----- Quoted passage -----
The other weddings I've been to I've just made a habit of getting on to their gift registry and buying them a set of steak knives and beer mugs (which add up to around $100-150 generally as everyone always picks high end shit), with the card saying "I look forward to being invited over for steak and beers!" or something to that effect. Number of steaks and beers consumed: zero. The only exception was one couple who had a Dutch Oven on their registry, which I could not resist buying. They had a laugh about it too.

But yeah, it's pretty rare to see gifts at an actual wedding these days. And I wasn't even aware until recently that you're supposed to bring a card, too. So many rules!
 

Kinner

Clear eyes. Full Hearts. Can't lose.
275
114
We got married in Vegas at one of the hotels. Super easy, all choices are buffet style, good photographers on hand, and everything ran efficiently, and no surprise gotchas. Best of all, it was my wife's choice to get married there. We had the wedding streamed online, some close friends and family came, and all had a blast while there.
----- Supplied data -----
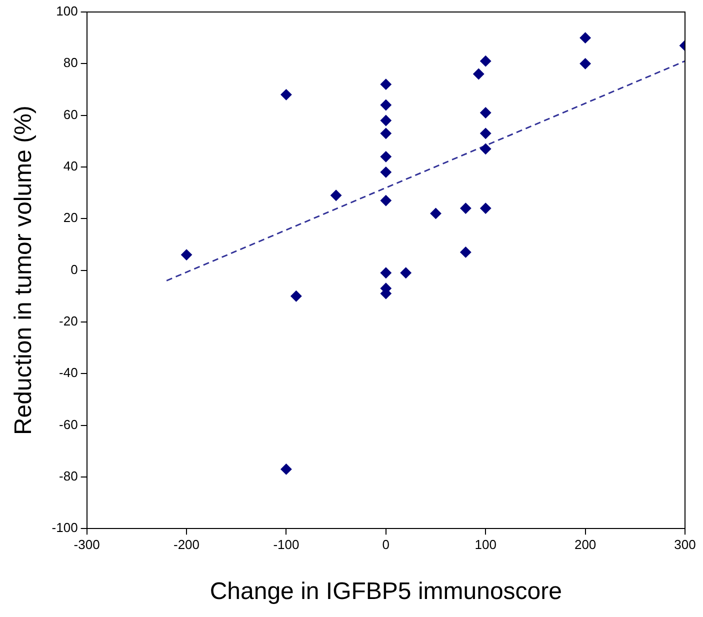 This screenshot has width=703, height=617. I want to click on x-tick-label: 300, so click(685, 544).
-----
▶ _Exercise instructions_:
From the wedding discussion above, list every item the writer says they bought from a couple's gift registry.

▶ _Reply to the exercise_:
- A set of steak knives
- Beer mugs
- A Dutch Oven